When talking about local training, at least for now, three versions are being mentioned:

What is in the local training?

There are three main elements:

  • Minio is a local storage implementing S3 communication protocol. You can use tools from AWS to talk to it. In Chris' config you start up a binary in your system, in Alex' config it's a docker conainer,
  • SageMaker is a python utility that starts up a Redis to store the training data and a Tensorflow-based software that does the training for you - this one uses your GPU if you have one, builds new models based on the data in Redis and saves them in your S3 bucket,
  • RoboMaker is a set of tools that involve a Gazebo simulation engine where the simulated training is executed. It reads data from the bucket, performs a simulation, stores it in Redis from which SageMaker takes them

This is pretty much it. Chris uses python virtualenv to run Sagemaker on your system (it then starts a Docker image), Alex wraps around it with another container (Docker in Docker) with all the tools needed.

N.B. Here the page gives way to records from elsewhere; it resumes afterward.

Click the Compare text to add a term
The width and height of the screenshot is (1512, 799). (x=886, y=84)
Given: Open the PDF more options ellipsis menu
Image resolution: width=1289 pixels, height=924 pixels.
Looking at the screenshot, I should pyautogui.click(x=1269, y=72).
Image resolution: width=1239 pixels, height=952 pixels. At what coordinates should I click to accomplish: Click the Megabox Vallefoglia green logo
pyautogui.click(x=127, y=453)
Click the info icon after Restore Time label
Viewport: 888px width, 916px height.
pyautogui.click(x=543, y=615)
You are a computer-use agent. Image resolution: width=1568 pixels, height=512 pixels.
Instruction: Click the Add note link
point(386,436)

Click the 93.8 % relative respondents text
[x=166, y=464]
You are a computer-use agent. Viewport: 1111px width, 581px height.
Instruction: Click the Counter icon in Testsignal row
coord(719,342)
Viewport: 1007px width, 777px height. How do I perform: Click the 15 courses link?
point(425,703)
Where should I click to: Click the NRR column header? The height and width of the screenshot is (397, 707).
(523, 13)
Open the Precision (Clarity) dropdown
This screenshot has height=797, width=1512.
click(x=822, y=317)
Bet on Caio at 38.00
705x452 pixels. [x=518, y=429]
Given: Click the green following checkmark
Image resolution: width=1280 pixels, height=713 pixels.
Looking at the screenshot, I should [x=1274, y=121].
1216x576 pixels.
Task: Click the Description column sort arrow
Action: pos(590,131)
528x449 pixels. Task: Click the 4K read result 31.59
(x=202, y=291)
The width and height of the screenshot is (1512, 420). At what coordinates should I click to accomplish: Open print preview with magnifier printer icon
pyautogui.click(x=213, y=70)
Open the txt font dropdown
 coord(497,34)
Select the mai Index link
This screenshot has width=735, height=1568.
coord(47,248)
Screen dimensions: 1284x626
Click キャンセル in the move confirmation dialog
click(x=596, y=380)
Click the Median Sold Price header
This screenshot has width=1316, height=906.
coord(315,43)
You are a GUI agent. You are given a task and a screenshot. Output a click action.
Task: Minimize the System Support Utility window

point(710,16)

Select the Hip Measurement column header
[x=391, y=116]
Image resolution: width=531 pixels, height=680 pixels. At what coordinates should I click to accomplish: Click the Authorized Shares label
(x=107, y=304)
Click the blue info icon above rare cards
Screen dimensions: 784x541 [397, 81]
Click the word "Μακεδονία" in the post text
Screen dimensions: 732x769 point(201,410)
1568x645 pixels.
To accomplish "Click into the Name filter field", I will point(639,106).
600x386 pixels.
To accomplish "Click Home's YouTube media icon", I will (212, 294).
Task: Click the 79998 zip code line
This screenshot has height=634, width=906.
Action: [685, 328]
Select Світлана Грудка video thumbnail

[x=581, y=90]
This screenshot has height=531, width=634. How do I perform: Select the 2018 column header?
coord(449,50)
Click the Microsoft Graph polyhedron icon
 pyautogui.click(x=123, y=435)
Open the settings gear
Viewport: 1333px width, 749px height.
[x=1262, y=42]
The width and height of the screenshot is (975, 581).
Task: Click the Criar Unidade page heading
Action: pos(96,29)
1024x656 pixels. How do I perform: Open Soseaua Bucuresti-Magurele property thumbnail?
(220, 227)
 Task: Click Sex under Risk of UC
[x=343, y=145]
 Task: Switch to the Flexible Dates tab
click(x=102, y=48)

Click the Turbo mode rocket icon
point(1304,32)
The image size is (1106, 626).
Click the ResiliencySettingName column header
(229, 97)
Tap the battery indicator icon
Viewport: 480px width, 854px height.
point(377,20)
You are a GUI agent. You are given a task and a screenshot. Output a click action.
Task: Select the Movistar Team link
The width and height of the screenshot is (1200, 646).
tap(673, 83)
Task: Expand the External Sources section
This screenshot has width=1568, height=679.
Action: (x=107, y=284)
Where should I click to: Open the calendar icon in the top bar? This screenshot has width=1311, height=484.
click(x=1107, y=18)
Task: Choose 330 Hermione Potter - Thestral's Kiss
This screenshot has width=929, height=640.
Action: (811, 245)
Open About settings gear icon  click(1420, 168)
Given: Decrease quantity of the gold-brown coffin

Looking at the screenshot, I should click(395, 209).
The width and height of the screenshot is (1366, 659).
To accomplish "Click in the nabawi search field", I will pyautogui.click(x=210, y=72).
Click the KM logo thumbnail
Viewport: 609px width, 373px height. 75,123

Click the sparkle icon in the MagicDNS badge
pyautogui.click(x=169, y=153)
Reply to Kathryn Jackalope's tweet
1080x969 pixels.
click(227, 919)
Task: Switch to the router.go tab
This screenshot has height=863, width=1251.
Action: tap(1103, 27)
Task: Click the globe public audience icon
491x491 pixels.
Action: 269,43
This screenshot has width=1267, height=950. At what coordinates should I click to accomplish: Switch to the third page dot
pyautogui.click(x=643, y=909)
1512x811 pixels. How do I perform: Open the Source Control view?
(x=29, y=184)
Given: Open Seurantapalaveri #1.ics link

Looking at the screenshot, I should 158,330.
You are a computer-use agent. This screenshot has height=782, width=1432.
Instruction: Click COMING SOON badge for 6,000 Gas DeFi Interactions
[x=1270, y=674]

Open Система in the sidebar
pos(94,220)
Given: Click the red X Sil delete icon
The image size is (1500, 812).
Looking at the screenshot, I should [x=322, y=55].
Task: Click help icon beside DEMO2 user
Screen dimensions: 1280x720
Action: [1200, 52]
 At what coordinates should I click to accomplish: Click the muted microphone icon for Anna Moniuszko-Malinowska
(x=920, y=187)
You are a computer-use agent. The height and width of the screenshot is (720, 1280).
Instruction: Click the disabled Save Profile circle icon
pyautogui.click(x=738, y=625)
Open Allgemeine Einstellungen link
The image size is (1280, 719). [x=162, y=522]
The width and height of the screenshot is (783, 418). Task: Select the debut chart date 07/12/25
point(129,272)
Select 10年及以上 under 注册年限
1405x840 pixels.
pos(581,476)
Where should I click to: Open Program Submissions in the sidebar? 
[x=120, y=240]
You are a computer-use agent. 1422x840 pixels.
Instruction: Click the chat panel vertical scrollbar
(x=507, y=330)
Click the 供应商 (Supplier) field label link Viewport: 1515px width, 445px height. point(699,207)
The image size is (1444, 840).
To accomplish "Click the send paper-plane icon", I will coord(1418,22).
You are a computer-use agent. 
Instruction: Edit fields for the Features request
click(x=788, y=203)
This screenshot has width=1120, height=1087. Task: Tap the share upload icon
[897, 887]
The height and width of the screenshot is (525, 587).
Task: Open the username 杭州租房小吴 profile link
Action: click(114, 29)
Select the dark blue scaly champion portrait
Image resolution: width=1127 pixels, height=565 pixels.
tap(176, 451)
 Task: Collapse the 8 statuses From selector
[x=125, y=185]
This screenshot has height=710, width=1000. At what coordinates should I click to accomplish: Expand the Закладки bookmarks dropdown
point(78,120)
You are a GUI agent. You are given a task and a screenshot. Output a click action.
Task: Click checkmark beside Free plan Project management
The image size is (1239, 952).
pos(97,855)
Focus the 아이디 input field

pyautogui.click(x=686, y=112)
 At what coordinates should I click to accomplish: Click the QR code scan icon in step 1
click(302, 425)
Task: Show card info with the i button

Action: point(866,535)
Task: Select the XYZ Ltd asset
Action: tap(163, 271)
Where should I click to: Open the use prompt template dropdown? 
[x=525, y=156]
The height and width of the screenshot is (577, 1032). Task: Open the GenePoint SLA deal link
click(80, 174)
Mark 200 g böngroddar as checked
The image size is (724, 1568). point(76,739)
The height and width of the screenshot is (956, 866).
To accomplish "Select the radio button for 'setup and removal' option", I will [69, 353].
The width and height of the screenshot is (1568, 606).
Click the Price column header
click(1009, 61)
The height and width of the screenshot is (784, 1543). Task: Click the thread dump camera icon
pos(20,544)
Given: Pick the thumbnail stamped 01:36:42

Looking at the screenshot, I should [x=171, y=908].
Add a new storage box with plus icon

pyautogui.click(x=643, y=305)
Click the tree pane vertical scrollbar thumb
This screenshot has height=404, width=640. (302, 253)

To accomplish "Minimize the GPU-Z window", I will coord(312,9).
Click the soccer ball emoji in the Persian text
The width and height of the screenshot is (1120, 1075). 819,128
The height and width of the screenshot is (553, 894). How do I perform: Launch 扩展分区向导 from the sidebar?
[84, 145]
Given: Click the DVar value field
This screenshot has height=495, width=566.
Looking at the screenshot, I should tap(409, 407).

An added extra is the log analysis tool that AWS have provided and I have expanded slightly. I used virtualenv to run it, Alex wrapped around it with a container.

Why is there a local training?

There are two main reasons:

  • Costs optimisation - running the training locally or through a cloud-hosted server provides significant savings compared to running through the AWS DeepRacer Console
  • Advanced capabilities - the power of the console lies in simplicity and ease of use for new starters. As you progress into more advanced training approach, local training gives you an option to dive into the internals just like the SageMaker Notebook, but exposes all of the internals at any point of training

Where can I run local training and where I cannot?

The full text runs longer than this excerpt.